WORK ITEM
Find "Task: Click the CVSSv3: 10 severity badge", then copy its line and every later line of the entries exactly through the end, leaving all pictures out.

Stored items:
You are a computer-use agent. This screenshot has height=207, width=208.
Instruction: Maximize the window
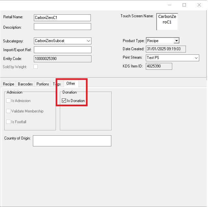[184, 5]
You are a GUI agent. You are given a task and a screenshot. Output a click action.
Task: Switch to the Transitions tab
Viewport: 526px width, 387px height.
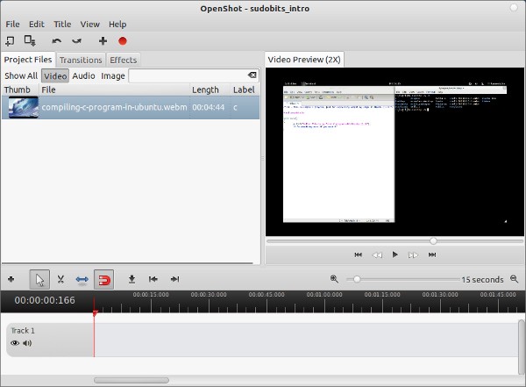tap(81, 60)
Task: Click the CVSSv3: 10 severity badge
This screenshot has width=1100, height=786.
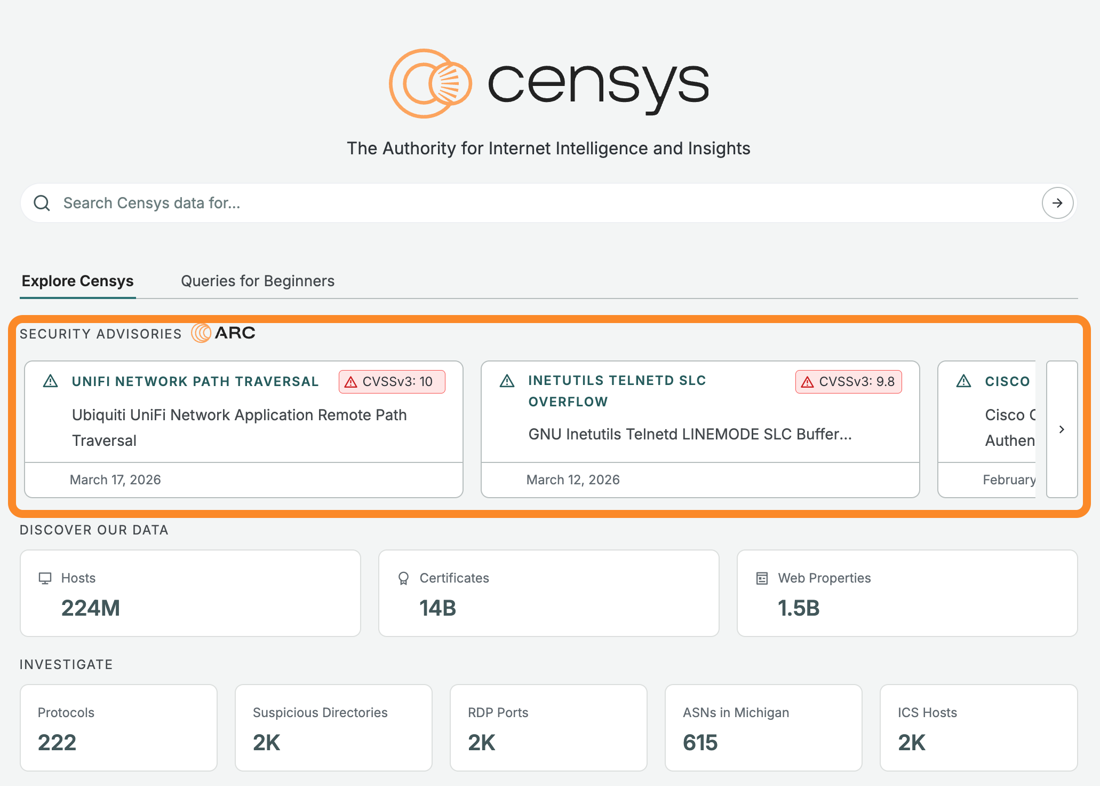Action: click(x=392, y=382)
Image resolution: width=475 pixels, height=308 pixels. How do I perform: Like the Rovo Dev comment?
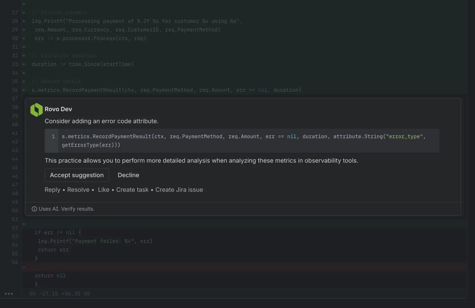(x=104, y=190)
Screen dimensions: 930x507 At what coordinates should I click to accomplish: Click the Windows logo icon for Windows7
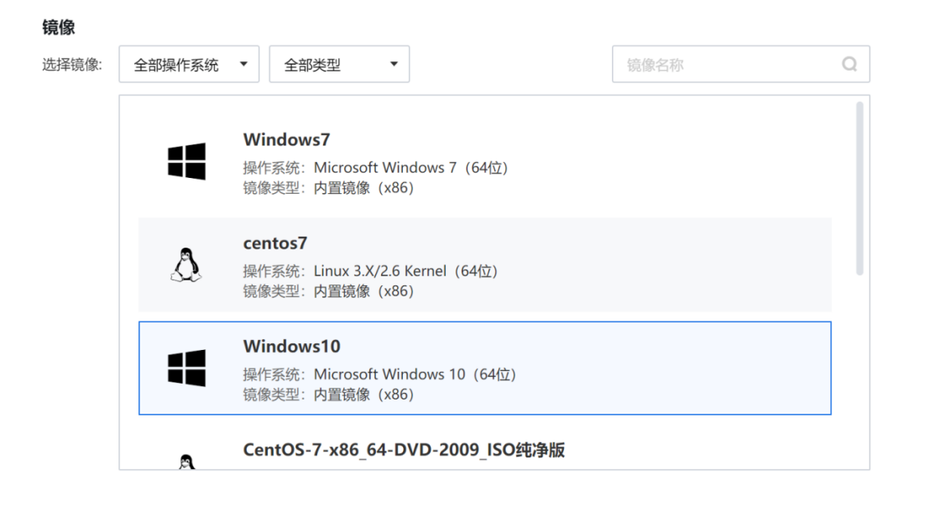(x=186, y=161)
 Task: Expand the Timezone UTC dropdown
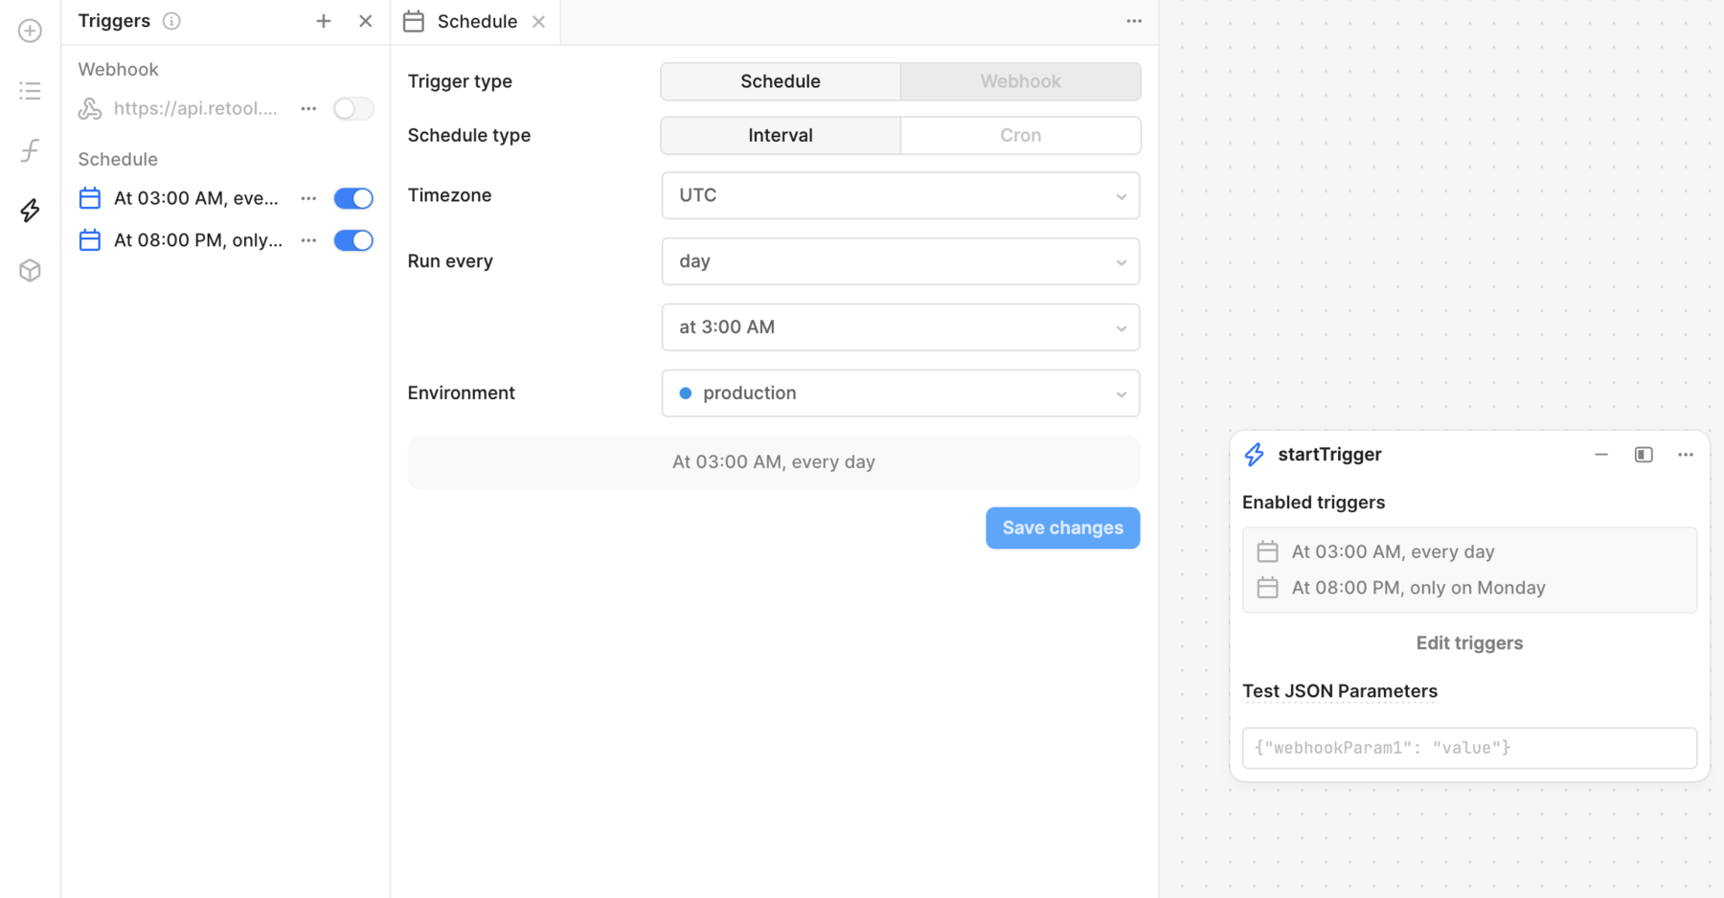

ANSWER
Task: Click the CVSSv3: 10 severity badge
This screenshot has width=1100, height=786.
Action: click(x=392, y=382)
Image resolution: width=475 pixels, height=308 pixels. How do I perform: Like the Rovo Dev comment?
(x=104, y=190)
Screen dimensions: 930x507 At what coordinates should I click to accomplish: Click the Windows logo icon for Windows7
(x=186, y=161)
 Task: Expand the Timezone UTC dropdown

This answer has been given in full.